I skimmed the book later while I was traveling, but have only now buckled down to reading it in detail. It’s a thoroughly researched and scholarly book with copious citations, and rewards close examination.
Here’s an excerpt from the Introduction (pp. 12-13):
…[T]he war on Islamic terrorism is just one aspect of a “long war” which has lasted 1400 years already. This is the history of Islamic expansion and pursuit of political dominance which are best expressed in the Islamic doctrine, institution and practice of jihad. Based on the models of Muhammad and the early Islamic state, jihad has determined the relations of Muslims to non-Muslims ever since, including the theory, ideology, rules and practicalities of waging war. The foreign policy of the Muslim state is linked to jihad which is the basis of the relationship between Muslims and non-Muslims.
While modern Muslim apologetics tries to reinterpret jihad in purely defensive modes (in a moral sense as against evil in society and in a spiritual sense as the individual’s fight against temptation and personal sin), there is no doubt that in Islamic history jihad has normally been viewed, both in traditional Islamic law (shari’a) and in Islamic practice, as the armed conflict against non-Muslims (and against heretical or apostate Muslims) permanently waged to ensure the victory of God’s chosen community and religion, the umma (the whole body of Muslims worldwide), over all polytheistic powers, peoples and lands.
– – – – – – – – –
Only under severe constraints, when non-Islamic power was overwhelming, could the jihad imperative be suppressed for a while, as under colonial rule. This concession derived from shari’a principles of darura (necessity) and maslaha (public good) which permit the breaking of shari’a principles when Muslims are weak and Islam is in danger. Such suspension of jihad however, is always temporary and jihad can be reactivated at any time if Muslim strength is deemed capable of changing the balance of power and reasserting Islamic dominance.

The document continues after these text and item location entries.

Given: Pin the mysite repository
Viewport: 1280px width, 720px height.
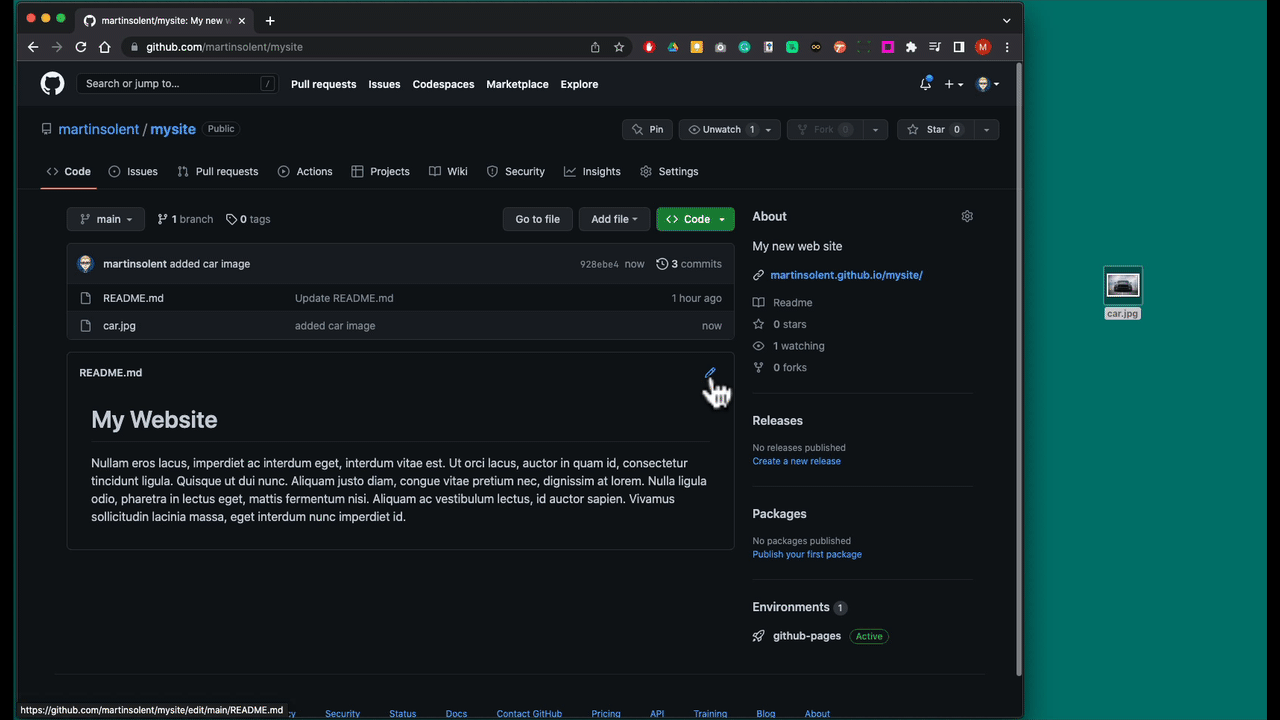Looking at the screenshot, I should coord(647,130).
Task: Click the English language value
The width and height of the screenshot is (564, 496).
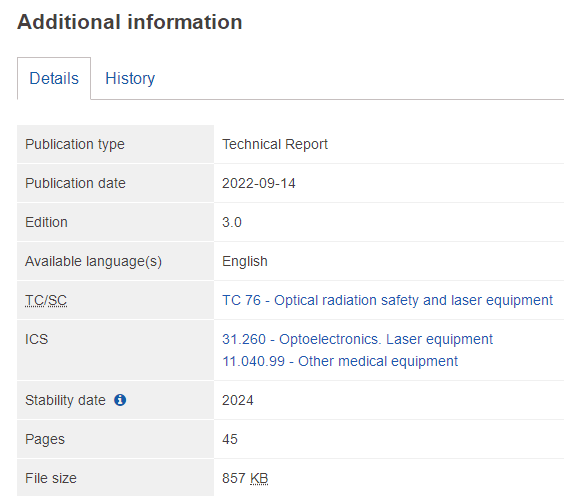Action: coord(245,261)
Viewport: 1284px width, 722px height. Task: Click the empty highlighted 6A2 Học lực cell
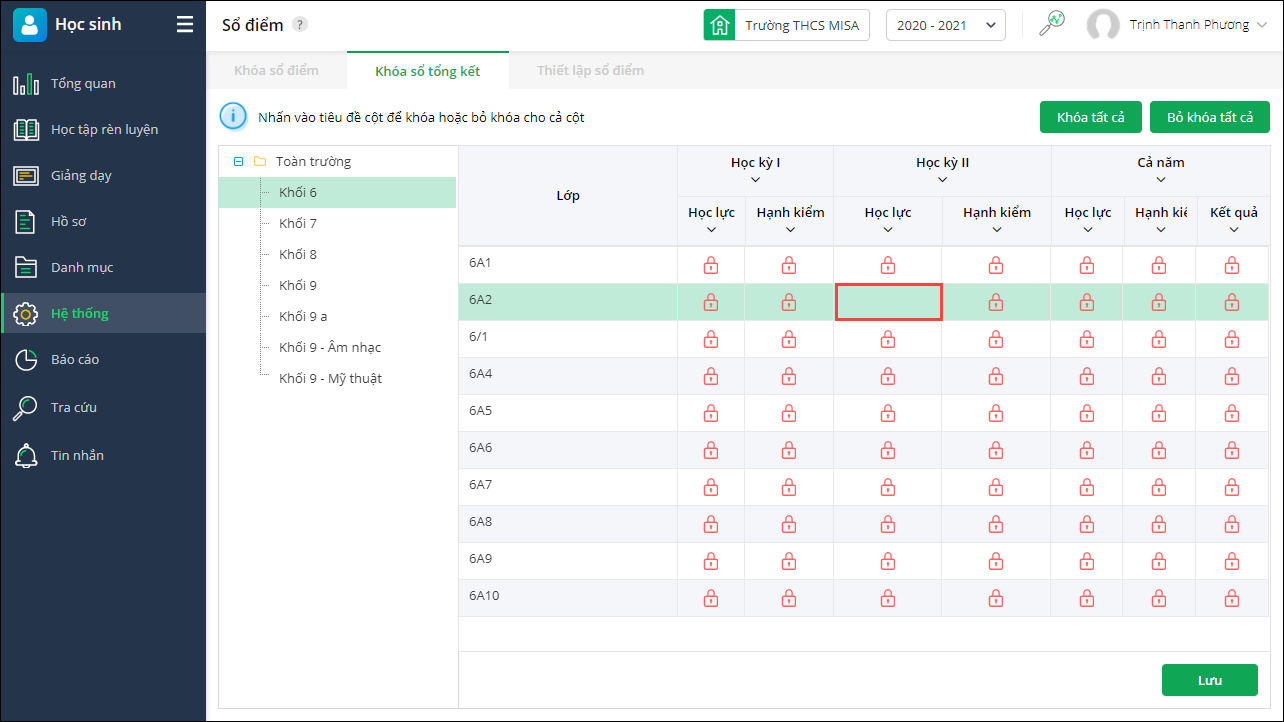pos(888,302)
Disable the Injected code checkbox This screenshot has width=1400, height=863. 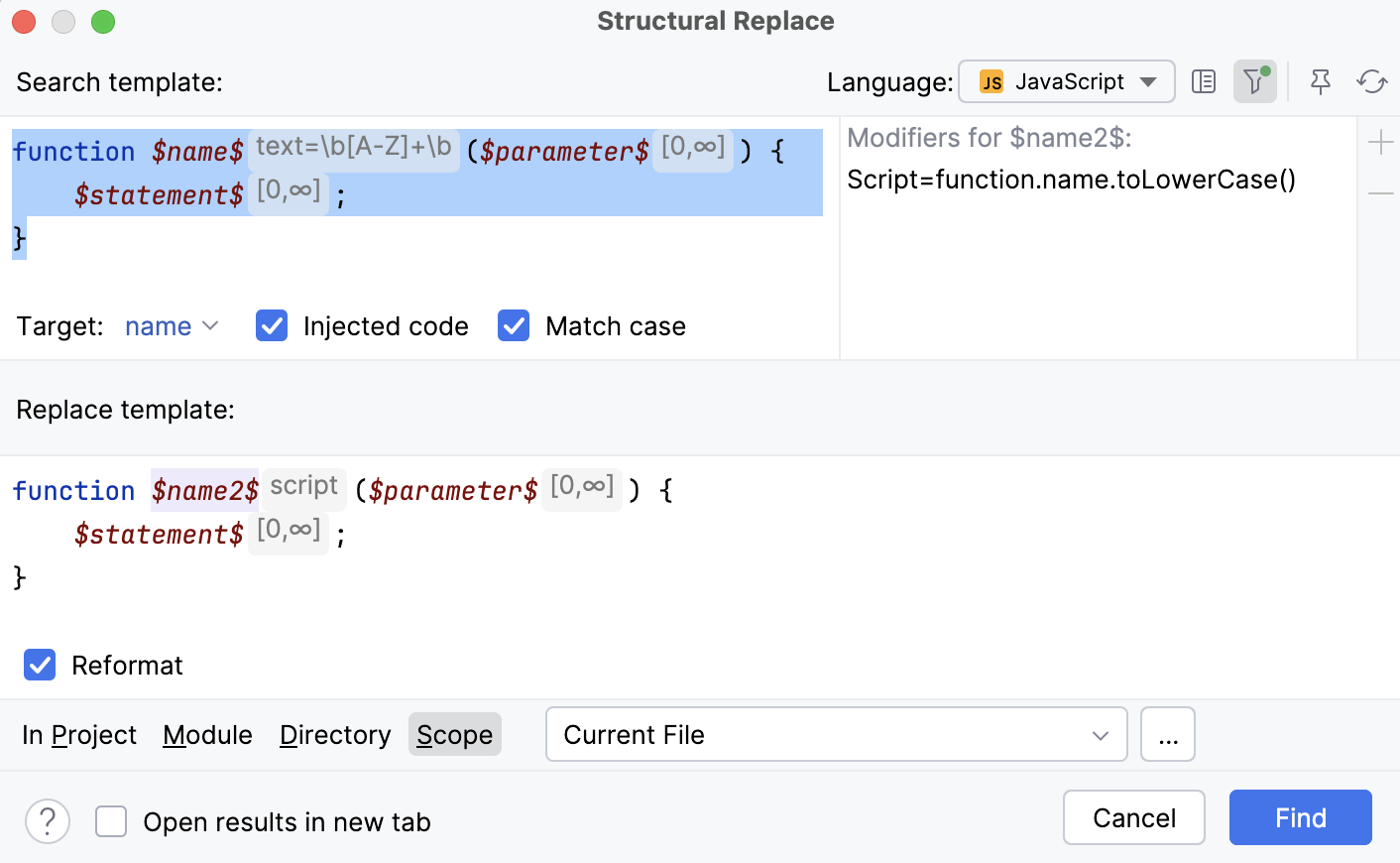pos(271,325)
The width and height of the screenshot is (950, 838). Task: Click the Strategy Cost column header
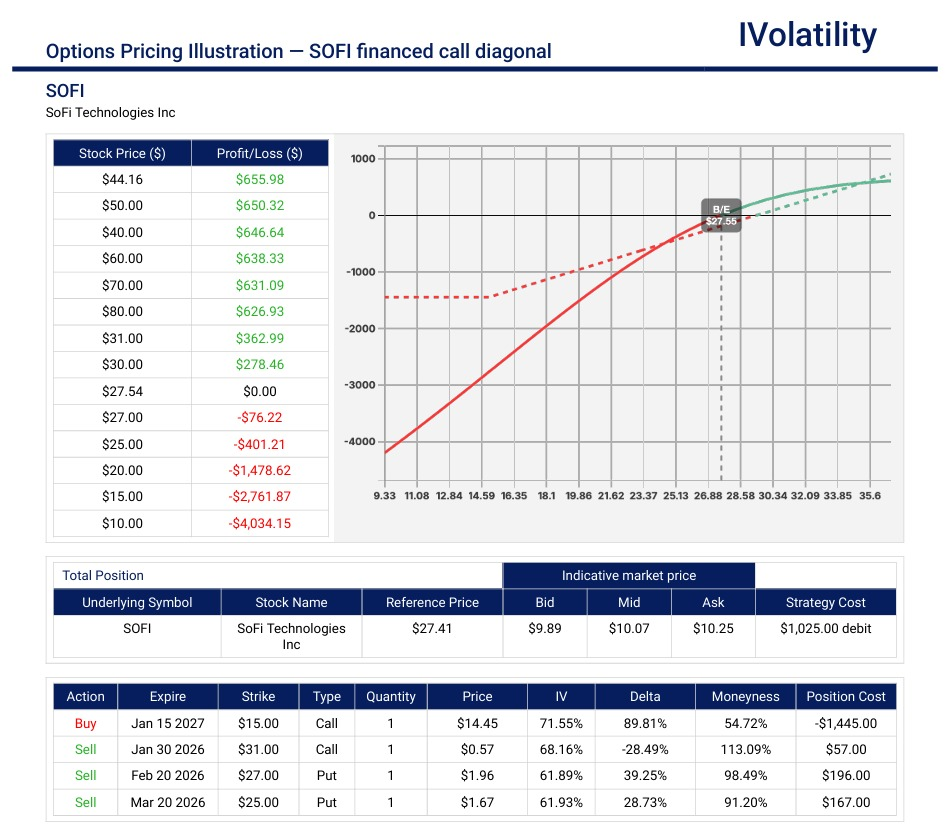pos(825,602)
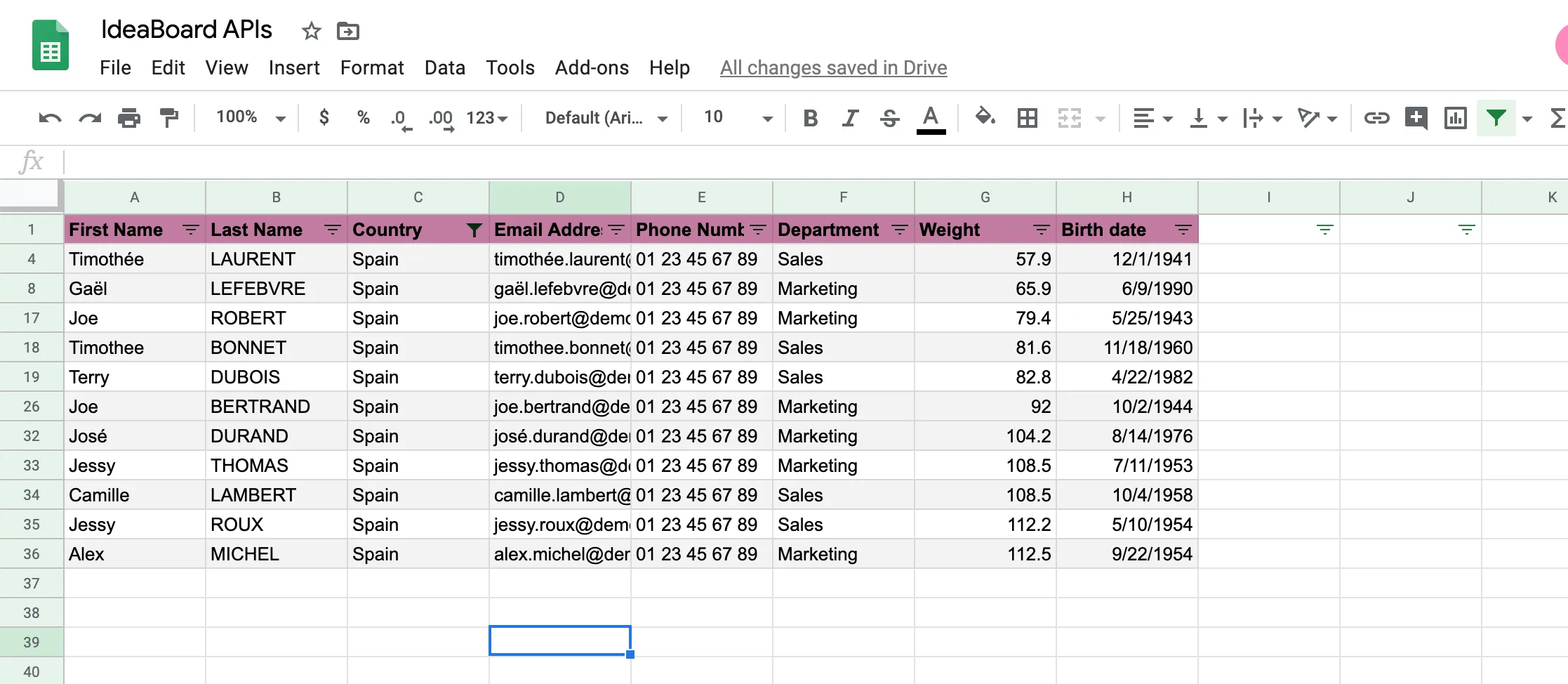
Task: Turn off the green filter button
Action: [1496, 118]
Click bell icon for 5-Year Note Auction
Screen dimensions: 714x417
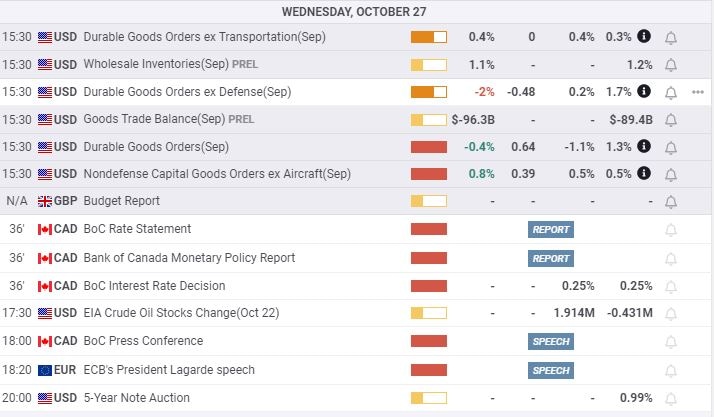click(x=671, y=398)
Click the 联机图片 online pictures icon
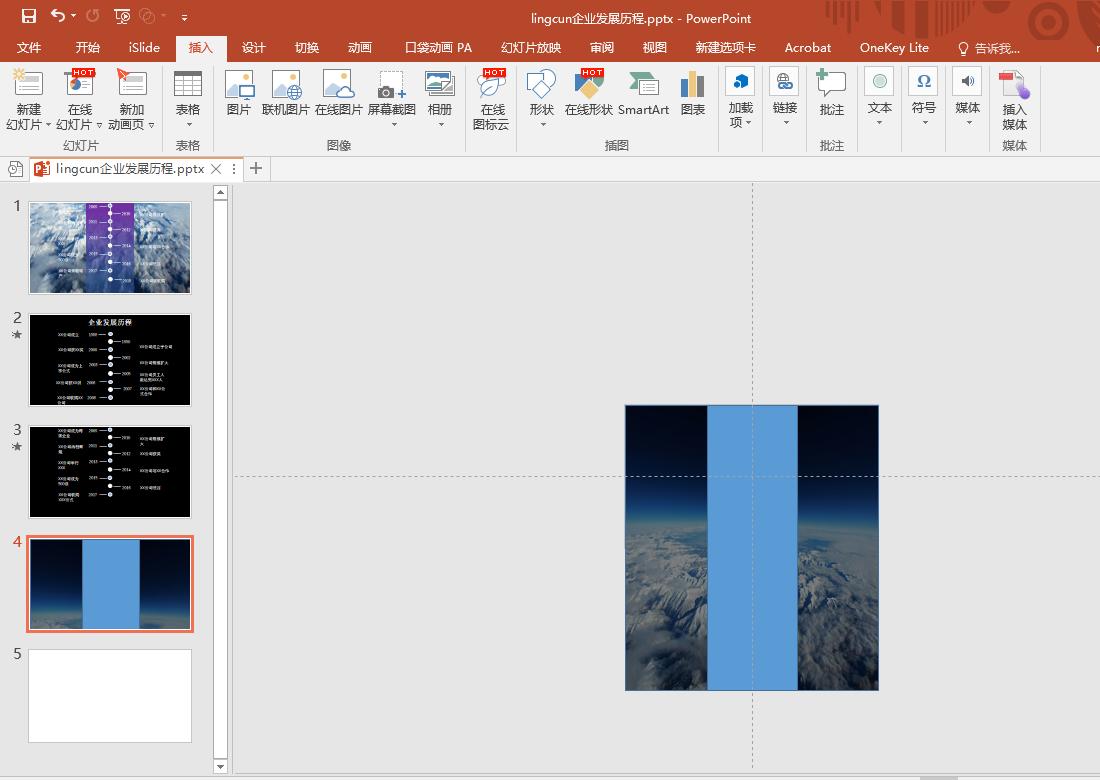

The book has hundreds of citations and additional material in the endnotes, and, being an inveterate reader of footnotes and endnotes, I’m going through those as well. One of the notes on the above passage is a quote from Hizb ut-Tahrir literature (note 9, p. 543):
In fact the Islamic ideology did not only define the foreign policy, but it also demonstrated the method by which this foreign policy was to be practically executed and therefore carried to the whole world. This demonstration is in the guidance of the Messenger and it is al-Jihad… (Zahid-lvan Salam, Jihad and the Foreign Policy of the Khilafah State, (Khilafah Publications, 2001), pp. 42-43, http://www.challenging-islam.org/library/jihadpolicy.pdf, viewed 17 November 2006)
Dr. Sookhdeo’s dedicated research demonstrates that violent jihad is not an aberration, but is firmly grounded in the Koran, the Hadith, and the Sunna, and has been a mainstay of classical Islam for more than a millennium. As time permits I will scan other passages from the book and post the excerpts here.
As of this writing, Amazon says Global Jihad is “out of stock”. The book is also being sold at the Church Society bookstore, but I’m not sure if that site can process transactions outside of the UK.
There may be other places where the book is available online. I recommend that readers track down a copy; it is well worth the purchase price.